Lo que hoy conocemos como artes temporales, la danza, la poesía (de éstas derivarían
luego el teatro y la narración) y la música, fueron, en principio, la puesta en acto de esa
nostalgia de la eternidad, de ese afán de infinitud. Movimientos pautados y recurrentes,
palabras constantes y sujetas a un ritmo, melodías y armonías en secuencias reiteradas:
Piedritas para caminar en las aguas del tiempo sin ahogarse en ellas fatalmente. También
el deporte en general, y el fútbol en particular con sus reglas autosuficientes y la
recurrencia de unos cuantos actos prefijados, fue originalmente un intento de evadirse del
tiempo lineal para establecer, a través del juego, otro desvío hacia la eternidad
La modernidad ha sido, entre otras cosas, el intento soberbio de renunciar a los dioses. Y,
en consecuencia, manifestaciones como lo música, el teatro y el deporte han perdido en
los últimos dos siglos su carácter sagrado. Pero no por ello han podido sustraerse a la
materia básica, fundamental de sus formidables ceremonias. No por ello lograron renunciar
al tiempo lineal, aunque más no fuese para romperlo, cuestionarlo o para crear la exquisita
ilusión de que, por un lapso impreciso pero decisivo, se ha detenido.
Pasión de multitudes
El fútbol es teatral. No porque siempre ocurra lo mismo, aunque en rigor, siempre se trató
de veintidós personas corriendo detrás de una pelota y tratando de meterla en el arco
contrario, sino por lo que, atávicamente, conservó de los deportes primitivos: Su carácter
ritual, su condición de juego (otra manera, laica, de explicar el origen de las artes y la
cultura), y por su vocación de escapar, también, del tiempo lineal. Por un lado, todo juego
que requiere de dos bandos para jugarse remeda simbólicamente la necesidad de lucha;
sublima civilizadamente, digamos, el ansia de enfrentamiento y de violencia, la voluntad
de imponerse al otro quien, alguna vez, fue un enemigo mortal. Por otro lado, esa sed
guerrera reconducida hacia su manifestación más incruenta (aunque algunos jugadores
parezcan, con su crudeza, ignorarlo) pretende instalar al igual que en las artes sujetas a la
temporalidad, un espacio de fuga, un universo regido por leyes autónomas y un tiempo
diferente.
En el fútbol, como en el teatro, parece no estar ocurriendo nada, un grupo de muchachos
corriendo sobre el césped, un conjunto de gente moviéndose por un escenario, hasta que,
de pronto, irrumpe un acontecimiento que parece atravesar el tiempo congelándolo: Un
gol, la muerte del protagonista de la obra. En ambos casos, el tiempo rinde de otro modo,
parece rendirse, incluso, a la voluntad humana de que no transcurra o de que
se suceda con otra economía. Todo aficionado al fútbol sabe que un minuto en mitad del
partido es absolutamente incomparable al último minuto. Así como todo espectador teatral
o musical sabe que, como se dice que ocurre en el último instante de lucidez antes de
morir, la vida entera puede condensarse en un instante.

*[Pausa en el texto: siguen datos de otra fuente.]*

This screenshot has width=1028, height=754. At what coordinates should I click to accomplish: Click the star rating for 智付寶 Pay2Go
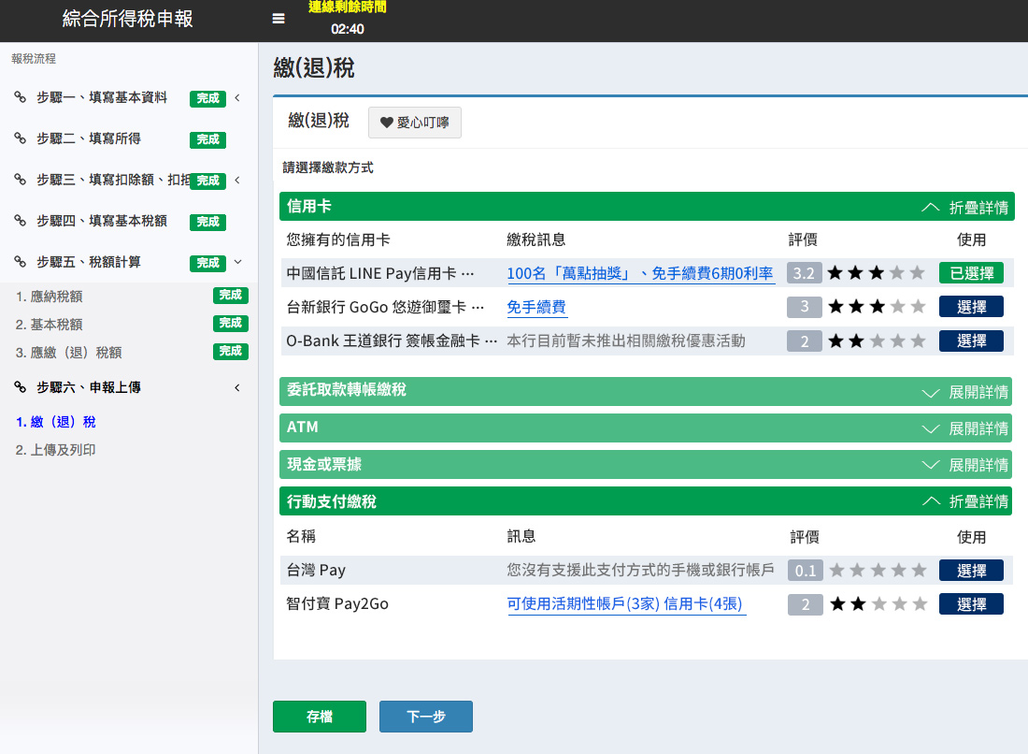[876, 604]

El tiempo nos hace y nos deshace. Y acaso porque nos resulta intolerable, desde que
somos concientes de ello intentamos escapar a su ley, aunque sepamos que es inútil.
Inútil, sí, pero necesario y tal vez no del todo imposible: Mientras vivimos, logramos tolerar
con dignidad y a veces con belleza la crueldad del paso del tiempo gracias a esas
delicadas ceremonias que hacen del tiempo un tiempo nuestro, una medida de nuestro
placer, un recurso capaz de perdurar en la memoria de los otros.